__WORKING DATA__:
[Start of section]

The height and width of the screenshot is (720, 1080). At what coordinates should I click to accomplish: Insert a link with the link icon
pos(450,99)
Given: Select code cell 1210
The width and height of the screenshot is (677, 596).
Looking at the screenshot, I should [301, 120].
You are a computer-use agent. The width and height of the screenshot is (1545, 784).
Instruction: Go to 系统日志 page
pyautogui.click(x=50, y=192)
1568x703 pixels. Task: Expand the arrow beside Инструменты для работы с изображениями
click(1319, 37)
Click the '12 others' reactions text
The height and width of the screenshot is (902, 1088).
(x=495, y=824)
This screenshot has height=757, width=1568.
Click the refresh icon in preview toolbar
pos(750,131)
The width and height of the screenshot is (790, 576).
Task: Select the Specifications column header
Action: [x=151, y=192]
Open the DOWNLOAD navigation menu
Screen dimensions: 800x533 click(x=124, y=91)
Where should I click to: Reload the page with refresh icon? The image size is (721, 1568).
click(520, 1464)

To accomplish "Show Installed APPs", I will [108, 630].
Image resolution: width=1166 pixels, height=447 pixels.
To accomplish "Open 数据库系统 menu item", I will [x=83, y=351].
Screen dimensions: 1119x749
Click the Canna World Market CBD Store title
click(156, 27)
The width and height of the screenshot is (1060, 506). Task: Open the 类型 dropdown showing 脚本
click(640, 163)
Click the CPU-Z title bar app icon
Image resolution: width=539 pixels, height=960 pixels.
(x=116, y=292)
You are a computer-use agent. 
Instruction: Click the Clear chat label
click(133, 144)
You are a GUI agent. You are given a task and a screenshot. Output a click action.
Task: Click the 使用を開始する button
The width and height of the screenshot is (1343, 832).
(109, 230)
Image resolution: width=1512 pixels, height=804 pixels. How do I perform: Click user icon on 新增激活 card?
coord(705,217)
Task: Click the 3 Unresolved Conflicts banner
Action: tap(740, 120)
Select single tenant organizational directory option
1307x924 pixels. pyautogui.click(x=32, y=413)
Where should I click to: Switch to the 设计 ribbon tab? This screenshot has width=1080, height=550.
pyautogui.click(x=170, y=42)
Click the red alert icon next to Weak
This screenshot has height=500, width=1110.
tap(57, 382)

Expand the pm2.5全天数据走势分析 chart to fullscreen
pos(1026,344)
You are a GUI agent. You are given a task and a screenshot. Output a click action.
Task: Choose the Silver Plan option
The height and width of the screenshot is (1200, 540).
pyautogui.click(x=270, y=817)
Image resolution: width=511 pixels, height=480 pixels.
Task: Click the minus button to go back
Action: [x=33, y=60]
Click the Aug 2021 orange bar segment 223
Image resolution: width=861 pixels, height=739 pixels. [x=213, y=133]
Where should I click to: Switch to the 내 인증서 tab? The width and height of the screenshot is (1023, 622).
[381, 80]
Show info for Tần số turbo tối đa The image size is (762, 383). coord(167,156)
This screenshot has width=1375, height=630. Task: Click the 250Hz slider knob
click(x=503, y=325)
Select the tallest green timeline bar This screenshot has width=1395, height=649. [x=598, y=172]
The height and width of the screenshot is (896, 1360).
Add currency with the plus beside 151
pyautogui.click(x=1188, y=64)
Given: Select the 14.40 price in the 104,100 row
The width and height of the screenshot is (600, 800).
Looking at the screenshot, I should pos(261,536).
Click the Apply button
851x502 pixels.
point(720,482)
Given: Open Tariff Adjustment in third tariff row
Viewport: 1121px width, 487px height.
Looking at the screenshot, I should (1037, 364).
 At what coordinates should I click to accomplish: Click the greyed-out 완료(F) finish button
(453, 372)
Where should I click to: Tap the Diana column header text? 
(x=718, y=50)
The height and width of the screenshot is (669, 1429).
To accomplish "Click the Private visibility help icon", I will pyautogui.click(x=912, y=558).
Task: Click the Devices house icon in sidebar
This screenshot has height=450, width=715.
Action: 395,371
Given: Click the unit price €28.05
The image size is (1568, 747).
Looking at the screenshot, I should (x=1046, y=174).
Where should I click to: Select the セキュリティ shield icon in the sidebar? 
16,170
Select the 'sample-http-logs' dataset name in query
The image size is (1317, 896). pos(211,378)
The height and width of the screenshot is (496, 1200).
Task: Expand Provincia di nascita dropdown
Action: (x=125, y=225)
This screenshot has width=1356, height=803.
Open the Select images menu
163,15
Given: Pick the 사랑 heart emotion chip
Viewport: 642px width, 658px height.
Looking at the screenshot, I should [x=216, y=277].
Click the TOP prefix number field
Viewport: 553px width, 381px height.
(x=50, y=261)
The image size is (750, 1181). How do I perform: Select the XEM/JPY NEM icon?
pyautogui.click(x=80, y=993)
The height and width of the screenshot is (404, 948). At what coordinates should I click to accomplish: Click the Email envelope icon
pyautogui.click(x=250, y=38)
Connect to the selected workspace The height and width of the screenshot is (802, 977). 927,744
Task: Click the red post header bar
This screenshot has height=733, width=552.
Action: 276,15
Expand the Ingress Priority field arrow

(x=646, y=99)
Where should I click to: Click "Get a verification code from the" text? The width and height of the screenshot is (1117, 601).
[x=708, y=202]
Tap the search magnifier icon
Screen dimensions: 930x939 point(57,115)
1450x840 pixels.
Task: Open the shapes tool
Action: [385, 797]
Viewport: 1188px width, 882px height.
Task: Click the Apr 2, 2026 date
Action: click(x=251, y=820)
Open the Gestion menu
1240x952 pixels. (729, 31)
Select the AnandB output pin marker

[End of section]

__TASK TO CARRY OUT__: Whatever appears in the data above should be set down again exactly.

__ANSWER TO THE EXERCISE__:
The height and width of the screenshot is (720, 1080). At what coordinates should I click to accomplish: Insert a link with the link icon
pos(450,99)
Given: Select code cell 1210
The width and height of the screenshot is (677, 596).
Looking at the screenshot, I should [301, 120].
You are a computer-use agent. The width and height of the screenshot is (1545, 784).
Instruction: Go to 系统日志 page
pyautogui.click(x=50, y=192)
1568x703 pixels. Task: Expand the arrow beside Инструменты для работы с изображениями
click(1319, 37)
Click the '12 others' reactions text
The height and width of the screenshot is (902, 1088).
(x=495, y=824)
This screenshot has height=757, width=1568.
Click the refresh icon in preview toolbar
pos(750,131)
The width and height of the screenshot is (790, 576).
Task: Select the Specifications column header
Action: [x=151, y=192]
Open the DOWNLOAD navigation menu
Screen dimensions: 800x533 click(x=124, y=91)
Where should I click to: Reload the page with refresh icon? The image size is (721, 1568).
click(520, 1464)

To accomplish "Show Installed APPs", I will [108, 630].
Image resolution: width=1166 pixels, height=447 pixels.
To accomplish "Open 数据库系统 menu item", I will [x=83, y=351].
Screen dimensions: 1119x749
Click the Canna World Market CBD Store title
click(156, 27)
The width and height of the screenshot is (1060, 506). Task: Open the 类型 dropdown showing 脚本
click(640, 163)
Click the CPU-Z title bar app icon
Image resolution: width=539 pixels, height=960 pixels.
(x=116, y=292)
You are a computer-use agent. 
Instruction: Click the Clear chat label
click(133, 144)
You are a GUI agent. You are given a task and a screenshot. Output a click action.
Task: Click the 使用を開始する button
The width and height of the screenshot is (1343, 832).
(109, 230)
Image resolution: width=1512 pixels, height=804 pixels. How do I perform: Click user icon on 新增激活 card?
coord(705,217)
Task: Click the 3 Unresolved Conflicts banner
Action: tap(740, 120)
Select single tenant organizational directory option
1307x924 pixels. pyautogui.click(x=32, y=413)
Where should I click to: Switch to the 设计 ribbon tab? This screenshot has width=1080, height=550.
pyautogui.click(x=170, y=42)
Click the red alert icon next to Weak
This screenshot has height=500, width=1110.
tap(57, 382)

Expand the pm2.5全天数据走势分析 chart to fullscreen
pos(1026,344)
You are a GUI agent. You are given a task and a screenshot. Output a click action.
Task: Choose the Silver Plan option
The height and width of the screenshot is (1200, 540).
pyautogui.click(x=270, y=817)
Image resolution: width=511 pixels, height=480 pixels.
Task: Click the minus button to go back
Action: [x=33, y=60]
Click the Aug 2021 orange bar segment 223
Image resolution: width=861 pixels, height=739 pixels. [x=213, y=133]
Where should I click to: Switch to the 내 인증서 tab? The width and height of the screenshot is (1023, 622).
[381, 80]
Show info for Tần số turbo tối đa The image size is (762, 383). coord(167,156)
This screenshot has width=1375, height=630. Task: Click the 250Hz slider knob
click(x=503, y=325)
Select the tallest green timeline bar This screenshot has width=1395, height=649. [x=598, y=172]
The height and width of the screenshot is (896, 1360).
Add currency with the plus beside 151
pyautogui.click(x=1188, y=64)
Given: Select the 14.40 price in the 104,100 row
The width and height of the screenshot is (600, 800).
Looking at the screenshot, I should pos(261,536).
Click the Apply button
851x502 pixels.
point(720,482)
Given: Open Tariff Adjustment in third tariff row
Viewport: 1121px width, 487px height.
Looking at the screenshot, I should (1037, 364).
 At what coordinates should I click to accomplish: Click the greyed-out 완료(F) finish button
(453, 372)
Where should I click to: Tap the Diana column header text? 
(x=718, y=50)
The height and width of the screenshot is (669, 1429).
To accomplish "Click the Private visibility help icon", I will pyautogui.click(x=912, y=558).
Task: Click the Devices house icon in sidebar
This screenshot has height=450, width=715.
Action: 395,371
Given: Click the unit price €28.05
The image size is (1568, 747).
Looking at the screenshot, I should (x=1046, y=174).
Where should I click to: Select the セキュリティ shield icon in the sidebar? 
16,170
Select the 'sample-http-logs' dataset name in query
The image size is (1317, 896). pos(211,378)
The height and width of the screenshot is (496, 1200).
Task: Expand Provincia di nascita dropdown
Action: (x=125, y=225)
This screenshot has width=1356, height=803.
Open the Select images menu
163,15
Given: Pick the 사랑 heart emotion chip
Viewport: 642px width, 658px height.
Looking at the screenshot, I should [x=216, y=277].
Click the TOP prefix number field
Viewport: 553px width, 381px height.
(x=50, y=261)
The image size is (750, 1181). How do I perform: Select the XEM/JPY NEM icon?
pyautogui.click(x=80, y=993)
The height and width of the screenshot is (404, 948). At what coordinates should I click to accomplish: Click the Email envelope icon
pyautogui.click(x=250, y=38)
Connect to the selected workspace The height and width of the screenshot is (802, 977). 927,744
Task: Click the red post header bar
This screenshot has height=733, width=552.
Action: 276,15
Expand the Ingress Priority field arrow

(x=646, y=99)
Where should I click to: Click "Get a verification code from the" text? The width and height of the screenshot is (1117, 601).
[x=708, y=202]
Tap the search magnifier icon
Screen dimensions: 930x939 point(57,115)
1450x840 pixels.
Task: Open the shapes tool
Action: [385, 797]
Viewport: 1188px width, 882px height.
Task: Click the Apr 2, 2026 date
Action: click(x=251, y=820)
Open the Gestion menu
1240x952 pixels. (729, 31)
Select the AnandB output pin marker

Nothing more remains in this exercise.